113. The complete list of players banned for at least one season: Richardson (’86), Lewis Lloyd (’87), Mitchell Wiggins (’87), Duane Washington (’87), Chris Washburn (’89), Roy Tarpley (’91), Dumas (’94, two-strike suspension), Stanley Roberts (’99) and Chris Andersen (’06). Nice nine-man rotation! The starters: Sugar, Lloyd, Dumas, Tarp and Roberts. The coach: Amy Winehouse.
114. I can’t speak for every other kid in the mid-’80s, but I remember counting down the days to two random events: the first dunk contest and WrestleMania I one year later. In a related story, there wasn’t a girlfriend to be seen during that stretch. Not a one.
115. Red went ballistic after Thurmond blocked Barry’s shot with 59 seconds left and got whistled for a cheap foul. Hissed Red afterward, “I don’t mind getting beat, but my guys were playing for pride and to win the game, and [ref Norm Drucker] tried to make a joke out of it.” Red was the best. The Old-Timers Game disappeared after someone (can’t remember who) got seriously hurt one or two years later. Nobody wanted to see someone drop dead during All-Star Weekend. Not even if it was Kareem.

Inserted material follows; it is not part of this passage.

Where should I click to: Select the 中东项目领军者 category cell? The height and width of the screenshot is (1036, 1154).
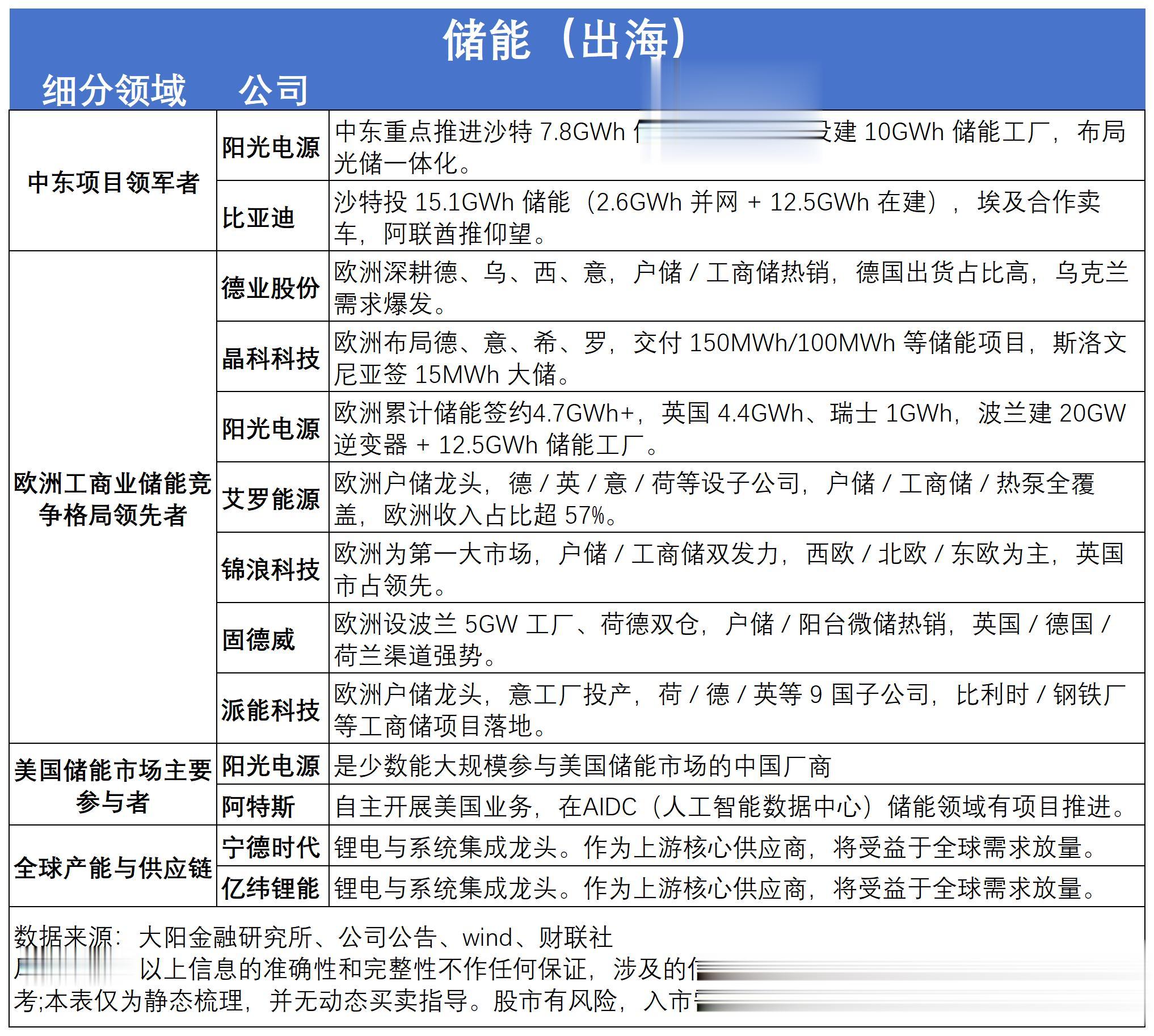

116. The two sides took a staggering 241 shots and made 53 percent of them. As always, two great PGs make for a great ASG, and with Bird involved, it’s even better. Everyone played at least 11 minutes except for the immortal Kelly Tripucka (6 minutes, 1 point), whose hair, mustache and teeth made him look like a mutant John Oates.
117. Indiana’s pick went for Portland’s Tom Owens in ’81; Cleveland’s went for Dallas’ Mike Bratz in ’81; and the Clips traded theirs for Philly’s World B. Free in ’78. Maybe coke infected not just players but owners and GMs. By the way, the Cavs beat Washington in game 82 for their twenty-eighth win, dropping their pick to number four and costing Dallas a shot at MJ. Ouch.

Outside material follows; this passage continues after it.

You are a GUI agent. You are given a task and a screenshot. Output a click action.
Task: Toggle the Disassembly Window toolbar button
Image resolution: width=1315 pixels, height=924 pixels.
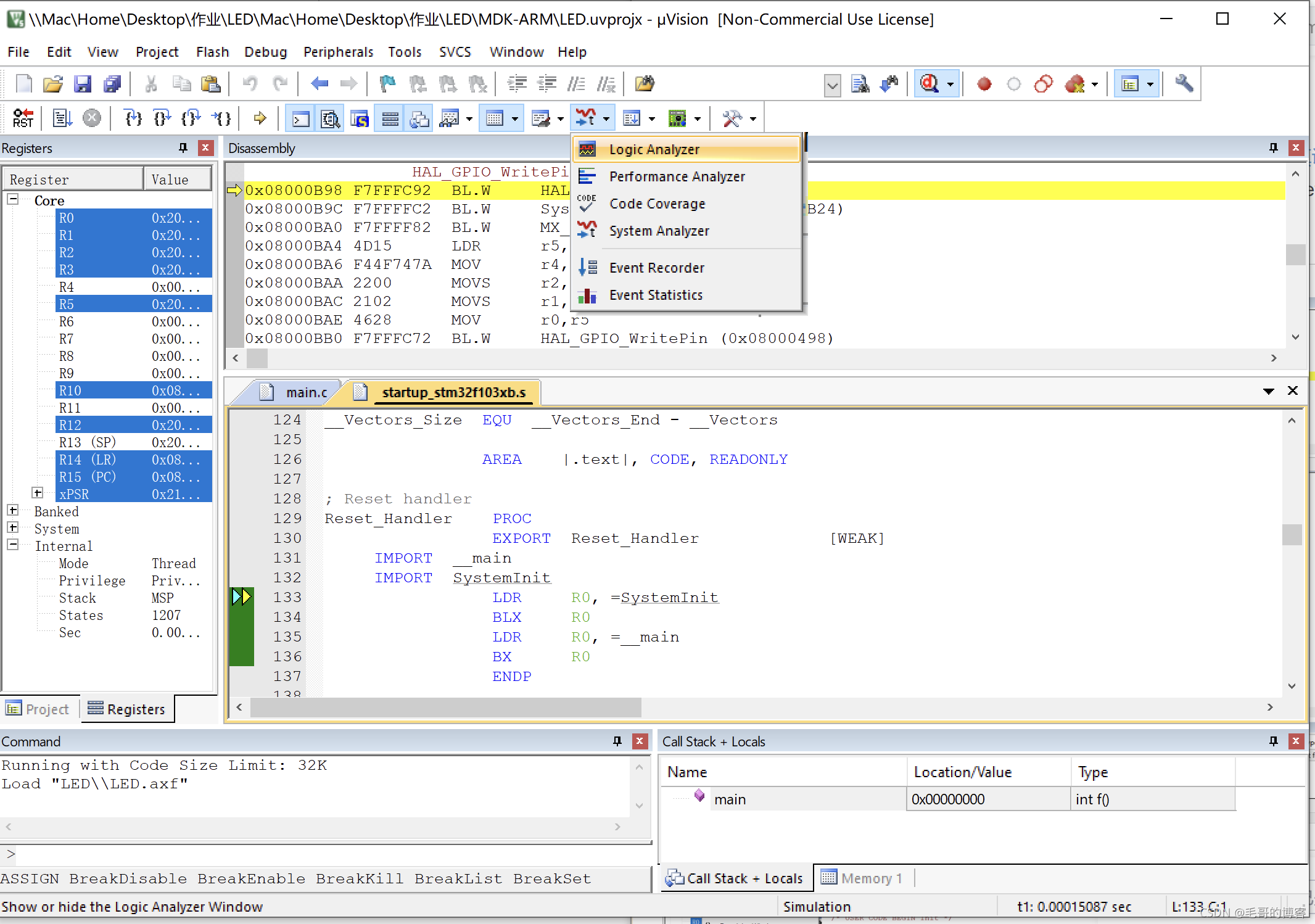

118. Busty was a local stripper who became the Morganna of the Bird era. You know whose section she kept landing in? Mine! Busty, thanks to you and your mega-guns for helping me get through puberty. And to the guy who was sitting in front of me during Game 5—I’m sorry for standing up too quickly and knocking you unconscious with my boner. That was uncalled for.
119. In March ’85, SI ran a feature about the decline of TV sports ratings but passed on its usual NBA-bashing, even admitting, “A kind of dry rot [for ratings] has set in for all major sports except pro basketball.” My baby’s all growns up! My baby’s all growns up!
120. Also, I needed to save something extra for the paperback. Get ready for How the Hell Did We Get Here: The Sequel, seasons 1985–2010, available for the 2010 holidays! I am shameless.